Telstra may still have a chance at buying part or all of the National Broadband Network in an eventual sale after the new Communications Minister appeared to back away from earlier comments that the telco would be excluded.

The Age reported on Wednesday that Communications Minister Paul Fletcher had “ruled out any chance of Telstra buying the NBN” in a future sale process.
Telstra has previously indicated that its now-separate infrastructure business called InfraCo could make a future commercial play for the NBN, should the government proceed to privatise the asset.
It now appears, though, that Fletcher is not ruling any participant in or out, which could leave InfraCo with a chance of securing the asset.
“It is way too premature to speculate on how any such sale would be structured and who may participate in that process,” a spokesperson for the Minister for Communications, Cyber Safety and the Arts Paul Fletcher told iTnews in a statement on Thursday afternoon.

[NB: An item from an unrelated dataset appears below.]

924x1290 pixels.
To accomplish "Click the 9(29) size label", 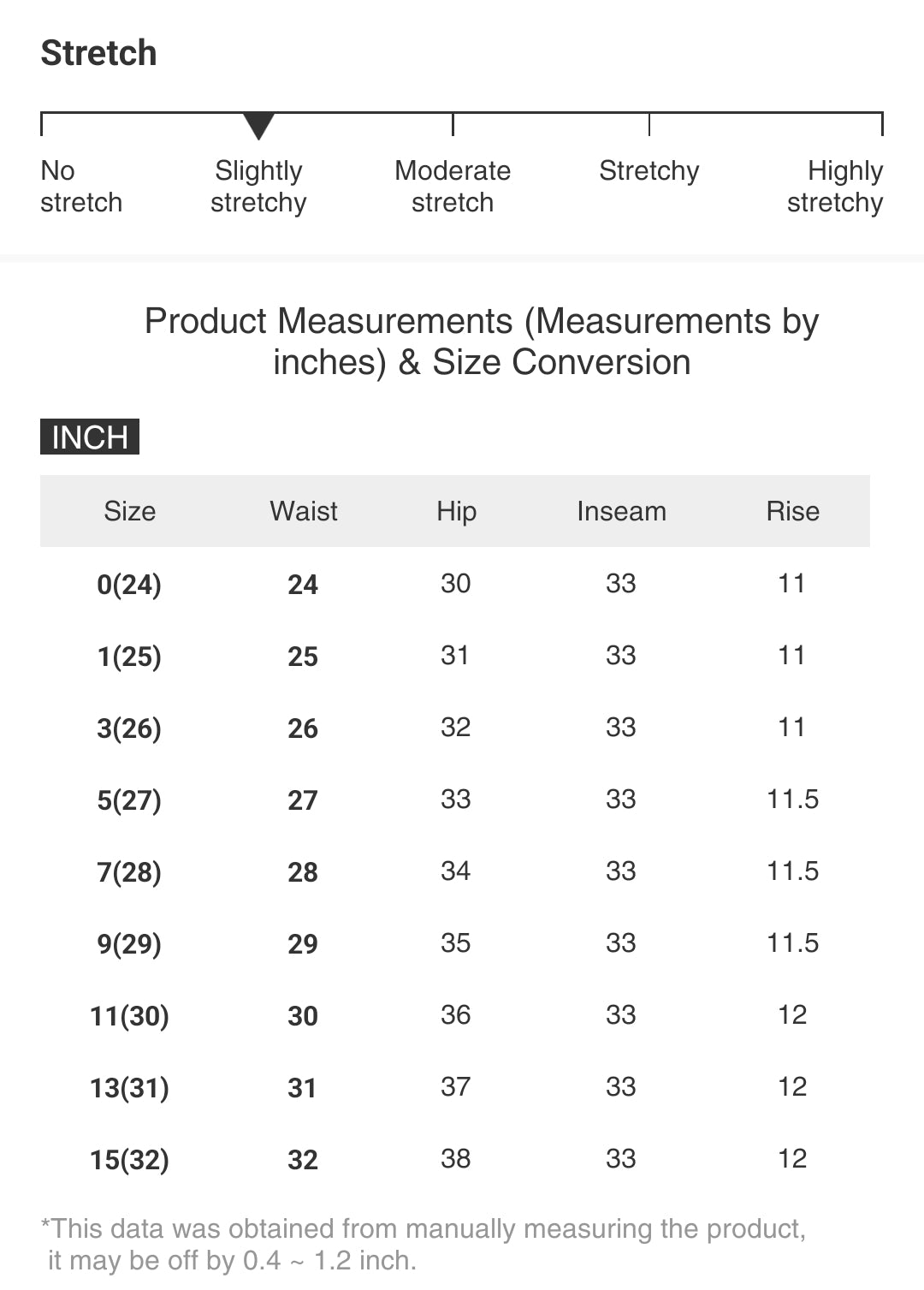I will click(129, 944).
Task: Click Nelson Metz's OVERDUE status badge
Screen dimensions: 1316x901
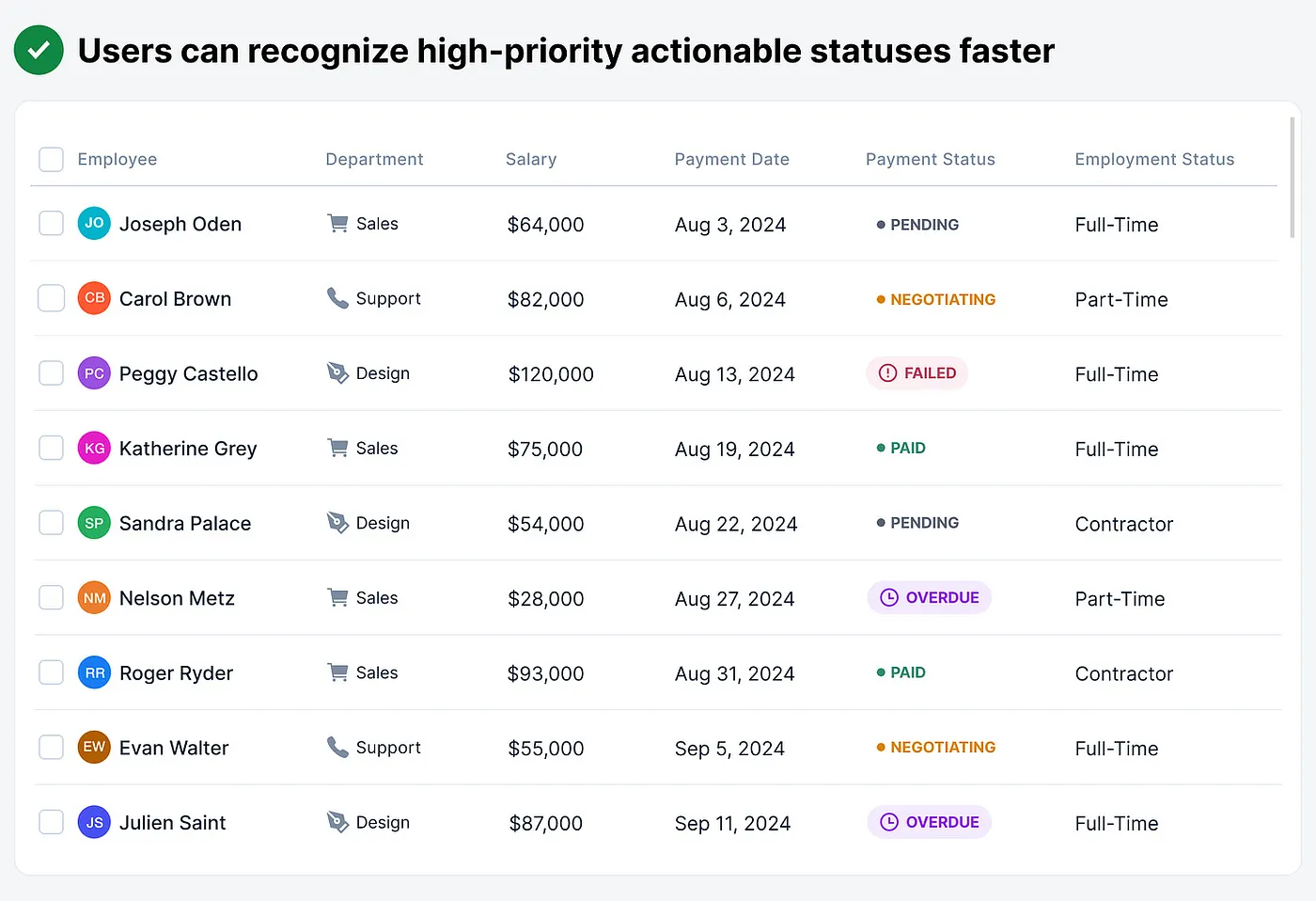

The spokesperson said that any future sale of the NBN remained “quite some way away” and that the government is focused on completing the build and realising benefits for users.
“The Government does anticipate a future privatisation of NBN Co at an appropriate time as provided for explicitly in the National Broadband Network Companies Act 2011,” the spokesperson said.
“The Act sets out a range of requirements and conditions which must be met prior to the Government considering privatisation, including completion of the rollout of the network.
“Clearly any such future sale of NBN Co at the appropriate time would be structured in a way that is in the public interest and mindful among other things of the operation and the competitiveness of the broader market.”